The next year, he chased an unarmed man down an alley and shot him in the back.

Two years later, he fired his gun four times at a man he had stopped for a suspected traffic violation.

Most officers will never fire their weapons while on duty. Mann, a nine-year member of the Philadelphia Police Department, shot three people in just over three years. The shooting in the alley, on Aug. 9, 2012, would prove fatal and prompt the police commissioner to try to fire Mann.

Like many police chiefs across the nation, he would fail.

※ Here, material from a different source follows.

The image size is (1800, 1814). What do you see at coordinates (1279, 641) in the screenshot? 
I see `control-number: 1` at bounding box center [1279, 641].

A Washington Post investigation found that hundreds of police officers who were fired for misconduct, including allegations of sexual assault and drug trafficking, have been reinstated. Since 2006, at least 451 of 1,800 officers fired from 37 of the nation’s largest departments have won their jobs back through appeals provided for in union contracts.

Mann’s history on the force offers one of the starkest examples, from hundreds of cases The Post examined, of how little power police chiefs hold in deciding which officers remain in their ranks. What is known about Mann has been culled from interviews, publicly available law enforcement records and hundreds of pages of civil and criminal court documents, which include copies of some police records.

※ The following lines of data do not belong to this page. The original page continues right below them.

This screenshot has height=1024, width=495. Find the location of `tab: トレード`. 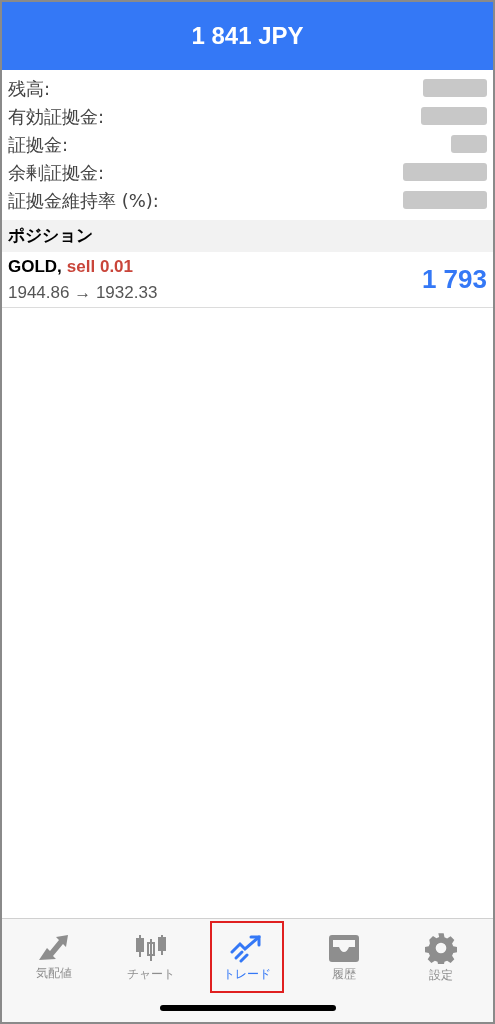

tab: トレード is located at coordinates (248, 957).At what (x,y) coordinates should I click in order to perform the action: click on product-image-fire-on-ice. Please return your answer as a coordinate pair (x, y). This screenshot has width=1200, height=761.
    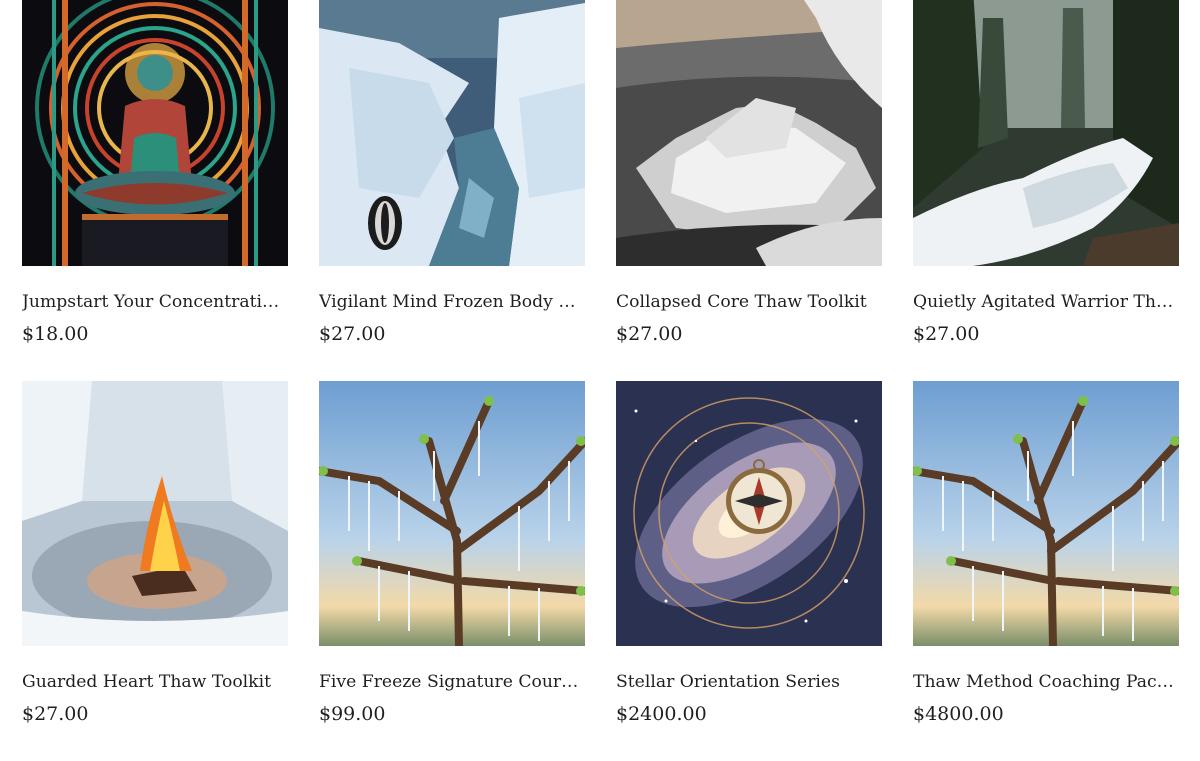
    Looking at the image, I should click on (155, 514).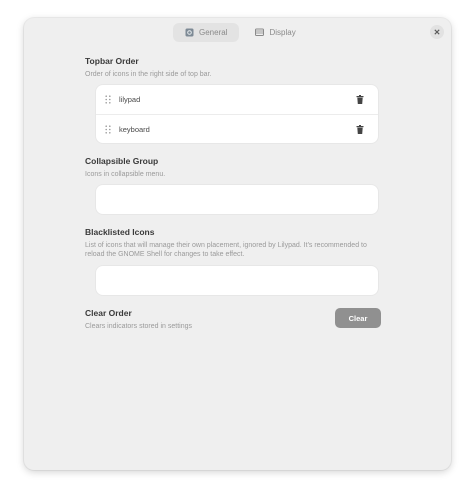 This screenshot has height=500, width=475. I want to click on settings-icon, so click(190, 32).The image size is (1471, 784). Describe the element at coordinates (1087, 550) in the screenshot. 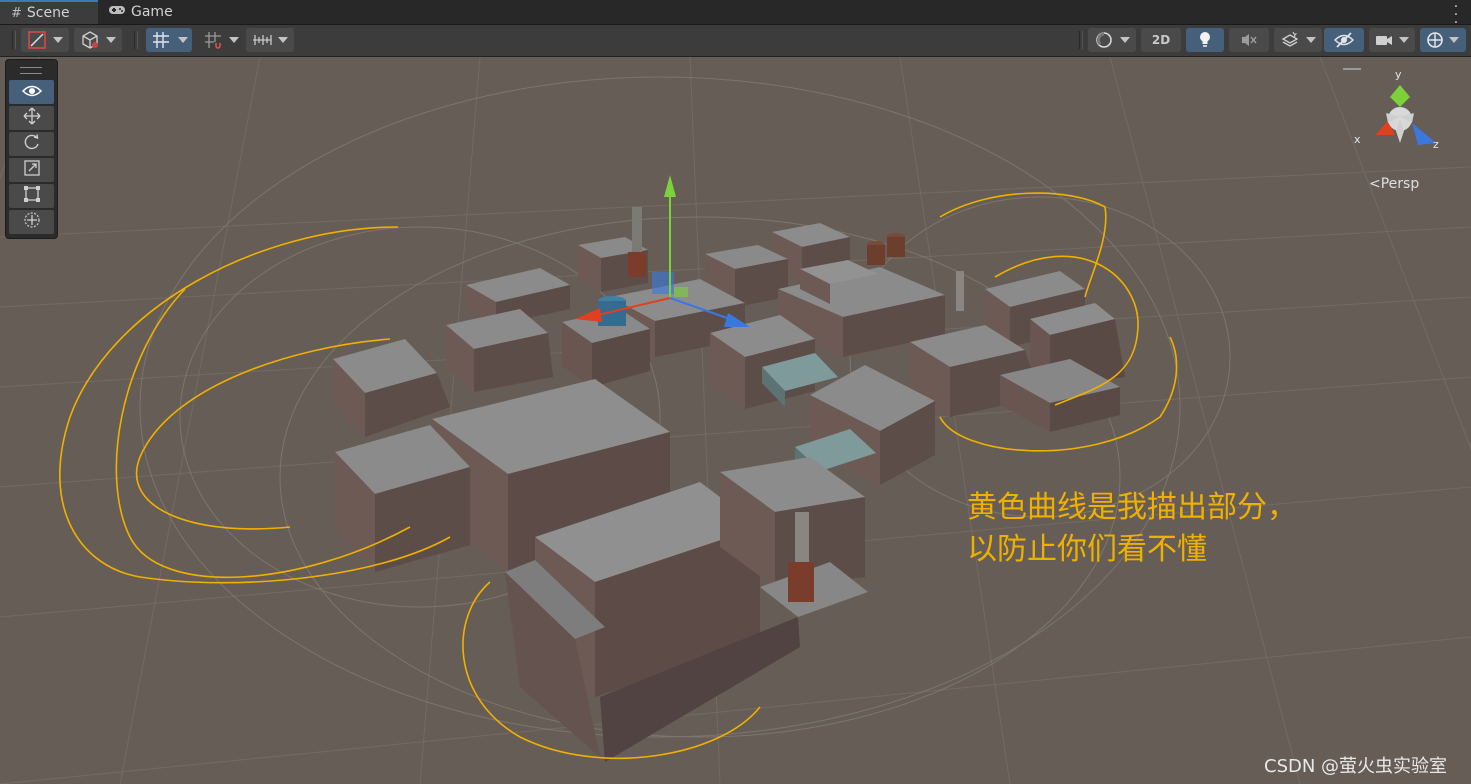

I see `annotation-text-line2: 以防止你们看不懂` at that location.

By the time he was fired, records show, Mann had also been accused of lunging at a superior officer and had been described to a jury by a defense attorney as a “nightmare to the citizens of Philadelphia.”

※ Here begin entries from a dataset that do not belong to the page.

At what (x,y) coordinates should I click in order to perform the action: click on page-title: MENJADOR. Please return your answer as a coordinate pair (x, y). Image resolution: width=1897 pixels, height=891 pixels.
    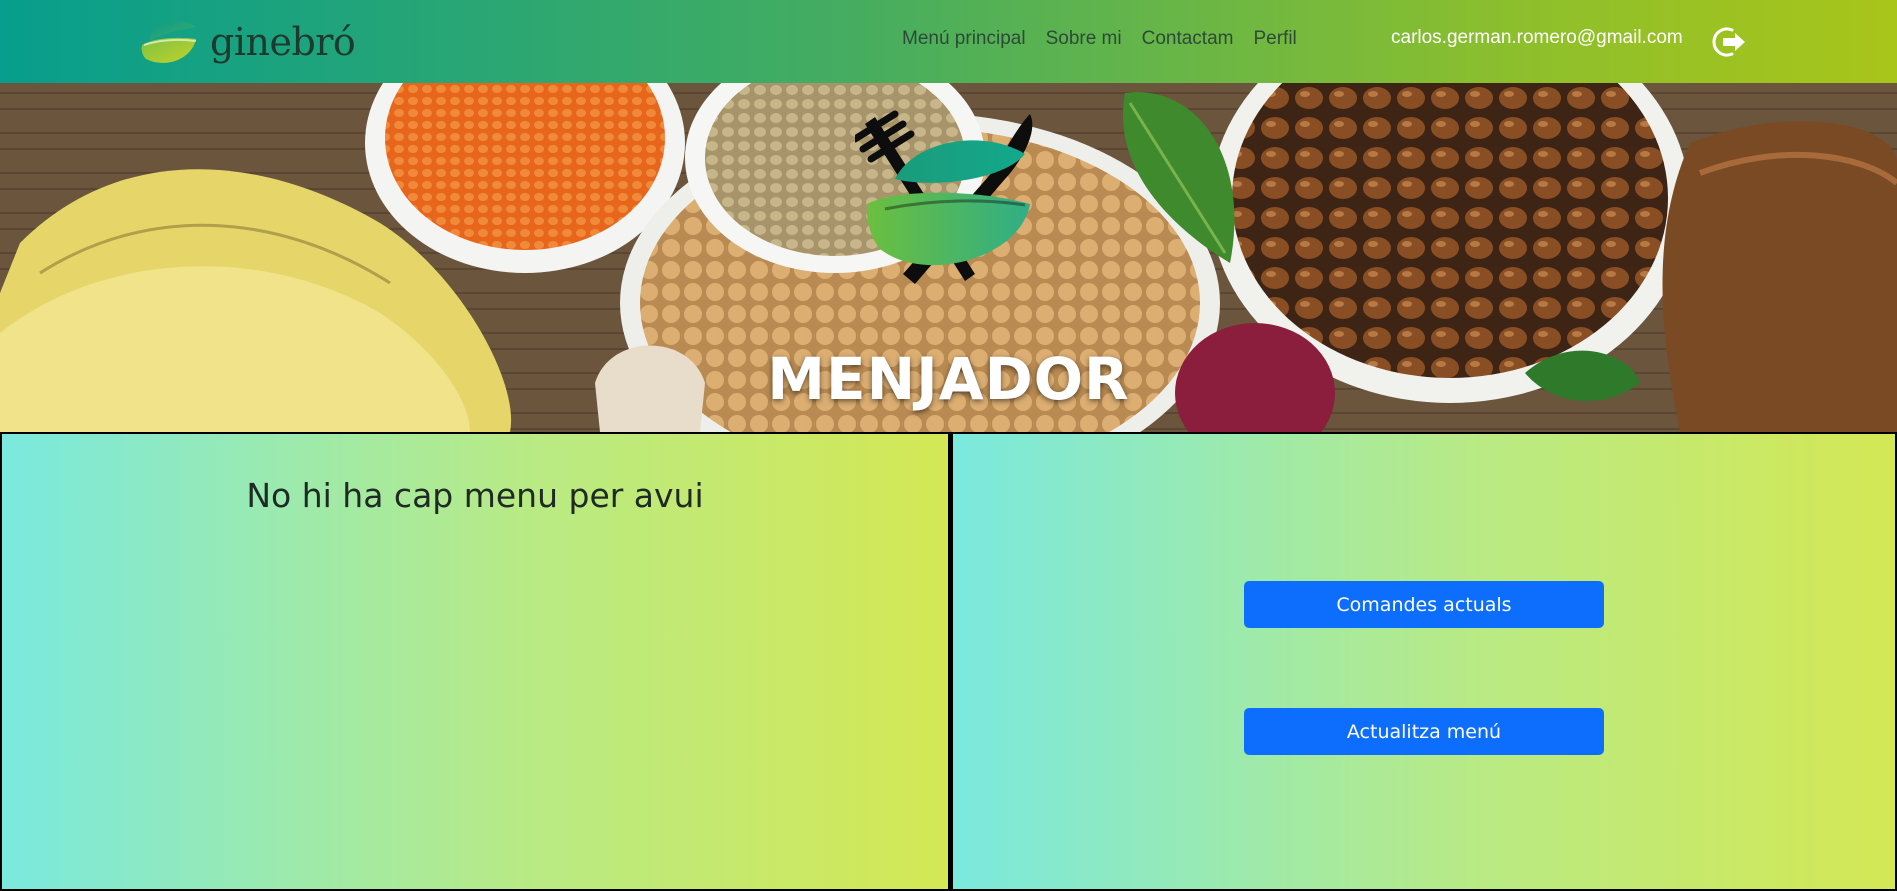
    Looking at the image, I should click on (948, 379).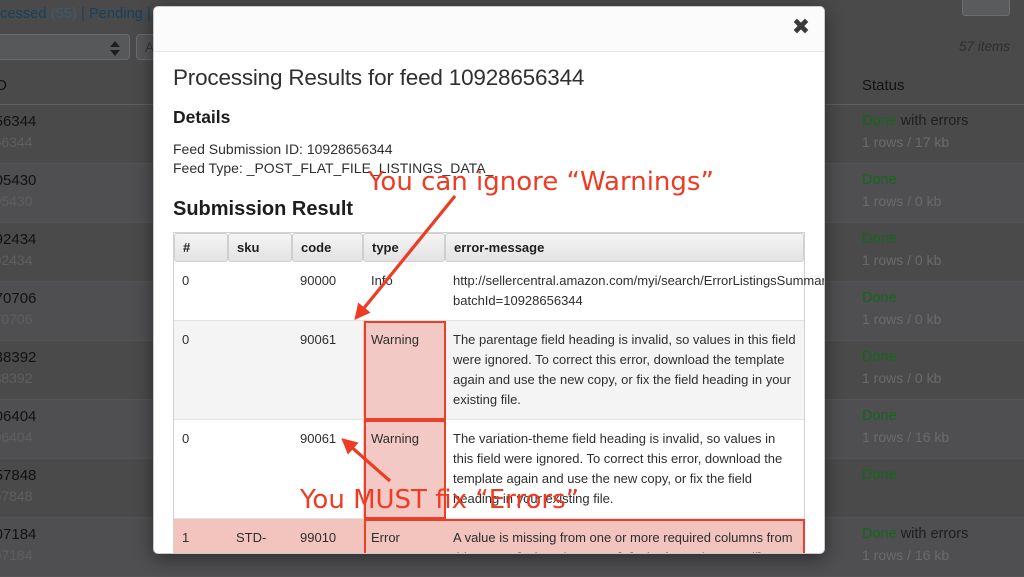 The width and height of the screenshot is (1024, 577). I want to click on table-head: # sku code type error-message, so click(489, 248).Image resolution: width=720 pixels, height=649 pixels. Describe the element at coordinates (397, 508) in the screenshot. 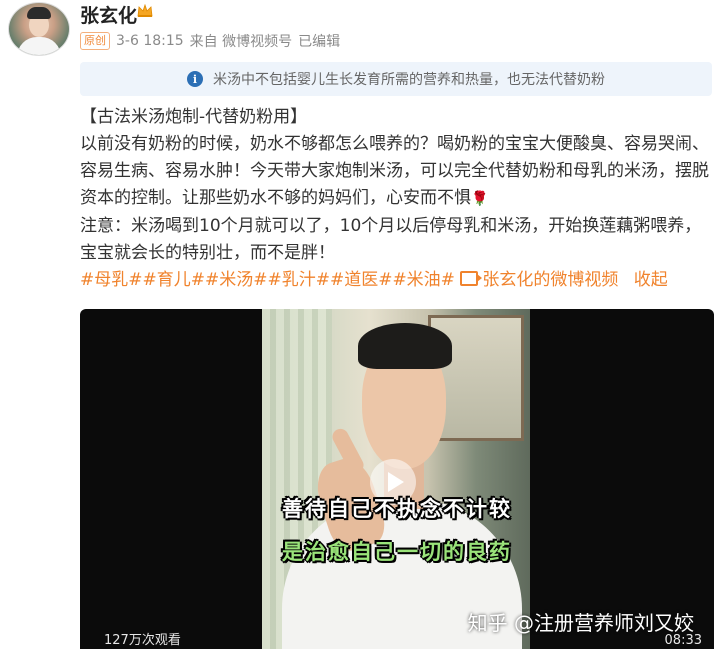

I see `video-subtitle-1: 善待自己不执念不计较` at that location.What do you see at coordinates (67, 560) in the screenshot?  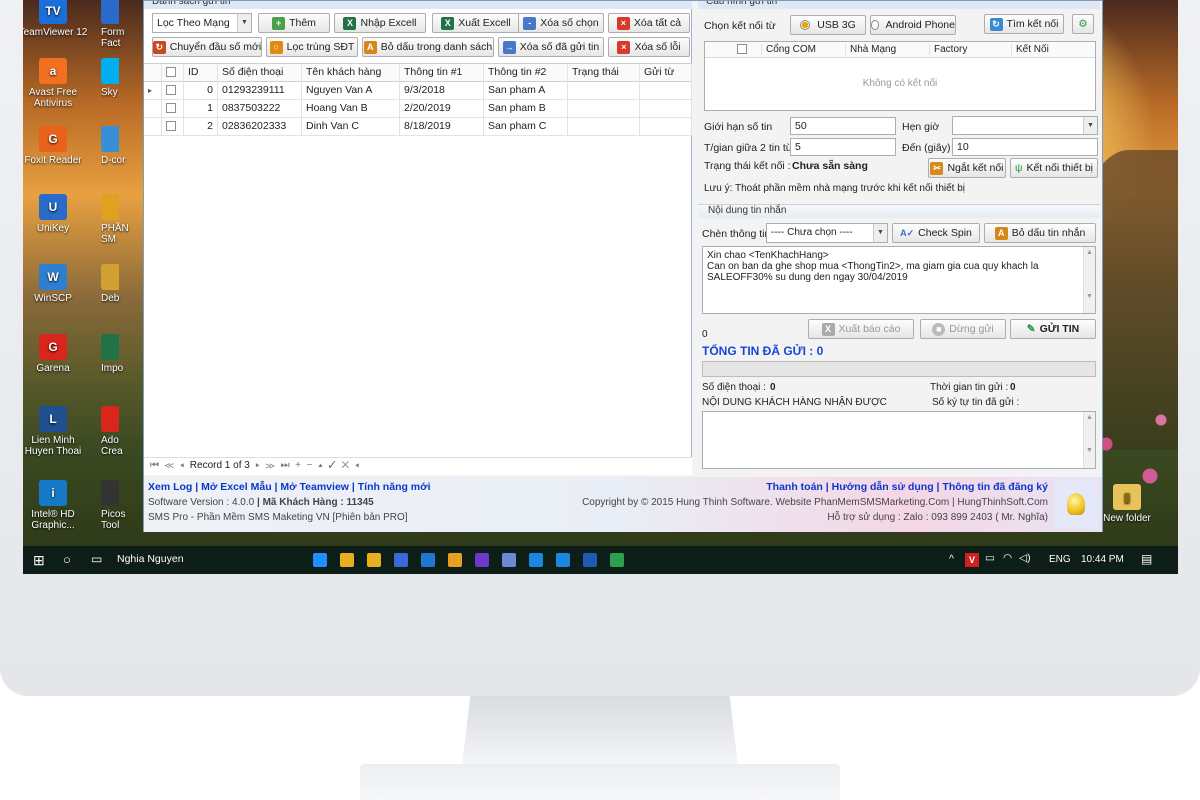 I see `search-icon: ○` at bounding box center [67, 560].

Of the 71 officers who fought to get their jobs back in that city, police were forced to rehire 44, more than in any other department examined by The Post.

“You would want to believe that if people were terminated, if proper investigations and protocols were followed, they were terminated for a reason,” said Philadelphia Police Commissioner Richard Ross Jr. “There are occasions that you are frustrated, not just the police commissioner but even sometimes rank and file as well as commanders, because you’ll get people who get their jobs back and you are completely baffled and dismayed by it.”

https://www.washingtonpost.com/grap...otings-in-three-years/?utm_term=.4f0e2214d47e
 

Derwind

Member
Its crazy that even the commissioner can do fuck all to deal with dangerous nutjobs in his department.

Police unions are cancer.
 

Strike

Member
Man, is there any other profession in this country that allows you to get away with so much? Besides that Catholic church, I can't think of anything else.
 

Arttemis

Member
Unions are supposed to be the counteracting balancing force to prevent the managerial staff from having complete, unadulterated control over wages, hours worked per week, conditions, etc. There seems to be no equilibrium in regards to police unions.
 

Zolo

Member
Police unions have this much power, and they'd rather use that power to get murderers off scot-free rather than using it to try and get non-shitty wages.
 
Glad to see this story posted, as it highlights what a menace police unions have become. And they are a menace, they are the biggest factor in keeping both the incompetent and the downright sadistic cops on the street.